The ICD-10-CM code for congenital ichthyosis, unspecified is Q80.9. The full clinical description is "Congenital ichthyosis, unspecified". Q80.9 is a billable/specific code that can be used on insurance claims and medical billing.
What does ICD-10 code Q80.9 mean?
ICD-10-CM code Q80.9 represents “Congenital ichthyosis, unspecified”. It is classified under Chapter 17: Congenital Malformations, Deformations and Chromosomal Abnormalities and is a billable/specific code that can be used on a claim.
Is Q80.9 a billable code?
Yes, Q80.9 is a billable/specific ICD-10-CM code and can be used to indicate a diagnosis on a medical claim.
What chapter is Q80.9 in?
Q80.9 is in Chapter 17: Congenital Malformations, Deformations and Chromosomal Abnormalities (codes Q00-Q99).
What codes cannot be used with Q80.9?
Q80.9 has Excludes1 notes indicating codes that cannot be used together with it, including: Refsum's disease (G60.1).
What SNOMED CT codes does Q80.9 map to?
Q80.9 maps to 45 SNOMED CT concepts: 783551005, 87715008, 253215004, 77480004, 402770002, and 40 more.

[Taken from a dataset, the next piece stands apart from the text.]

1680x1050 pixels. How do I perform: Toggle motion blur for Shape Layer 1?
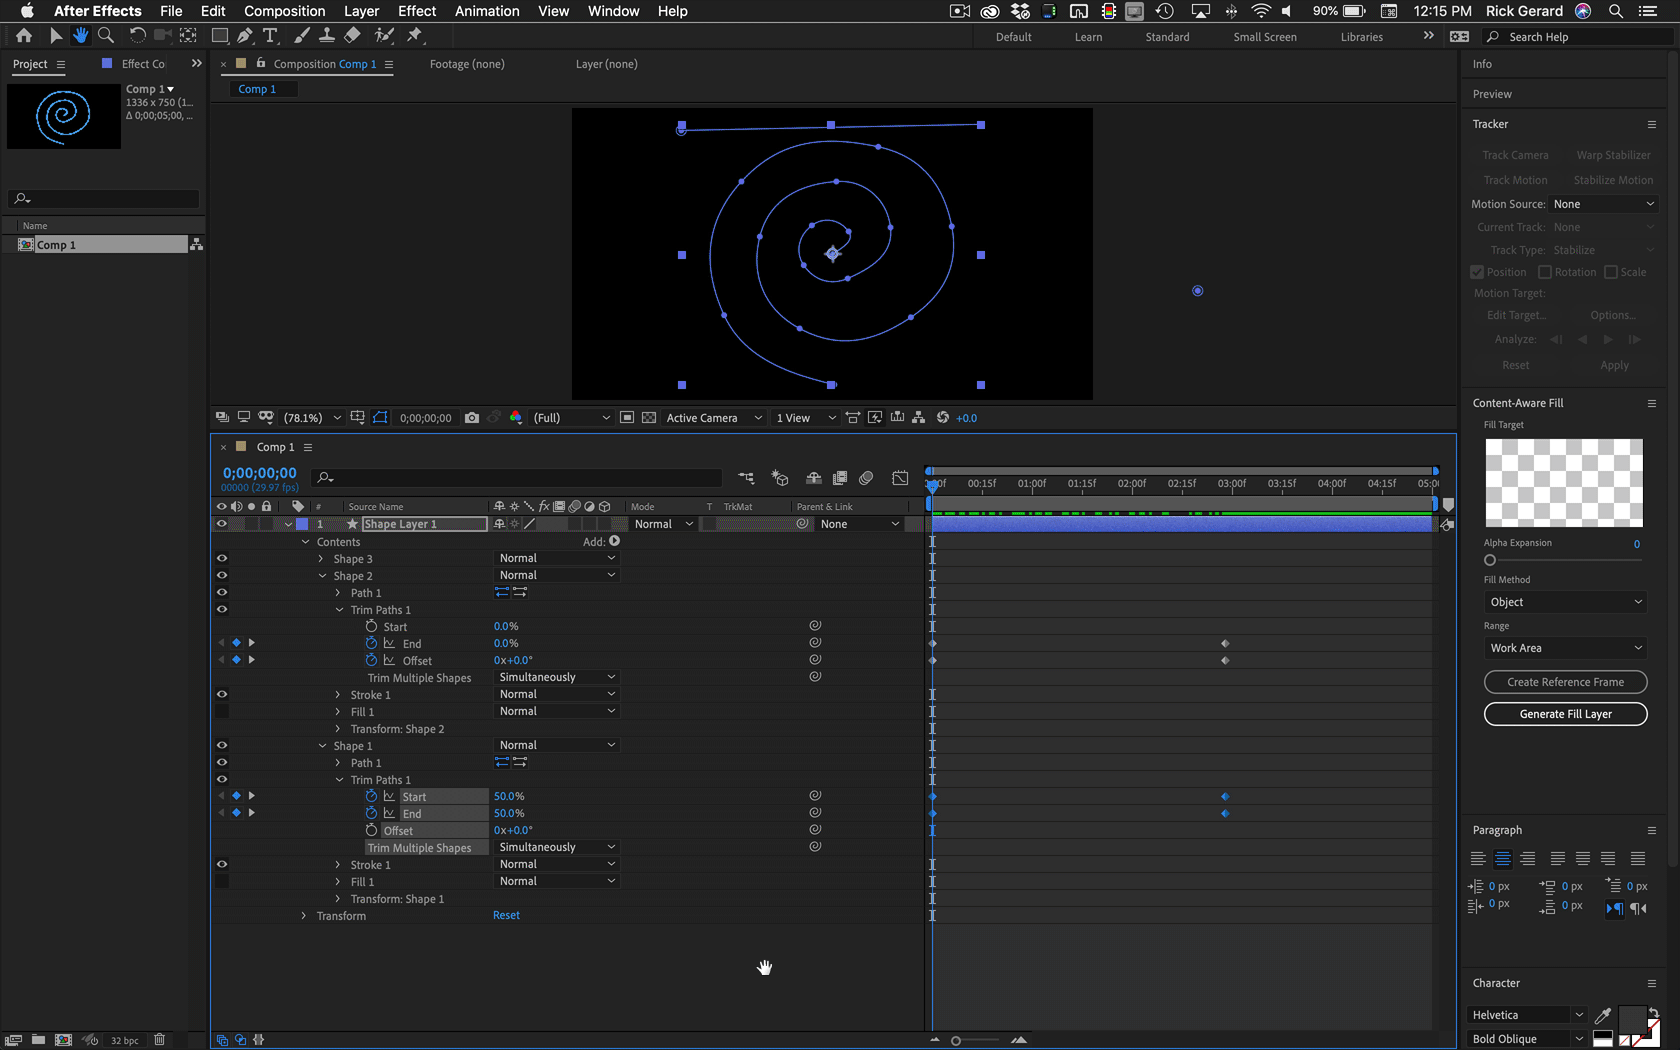575,523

SNOMED CT is a clinical terminology used in electronic health records.
What are the UMLS CUIs for Q80.9?
Q80.9 is linked to 1 UMLS Concept Unique Identifier: C0020758. The UMLS (Unified Medical Language System) integrates multiple biomedical vocabularies maintained by the U.S. National Library of Medicine.
How does Q80.9 relate to ICF functioning codes?

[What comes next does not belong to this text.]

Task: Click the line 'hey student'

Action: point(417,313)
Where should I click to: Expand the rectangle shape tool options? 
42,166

ICF (International Classification of Functioning, Disability and Health) codes describe how conditions like congenital ichthyosis, unspecified affect a person's functioning: body functions, activities, participation, and environmental factors. AutoICD provides ICF Core Sets for 12+ conditions and can map clinical text to ICF categories automatically. Browse the ICF directory to explore functioning codes.
What is the ICD-11 equivalent of Q80.9?
Q80.9 maps to the ICD-11 code: EC20.Y (Other specified genetic disorders of keratinisation).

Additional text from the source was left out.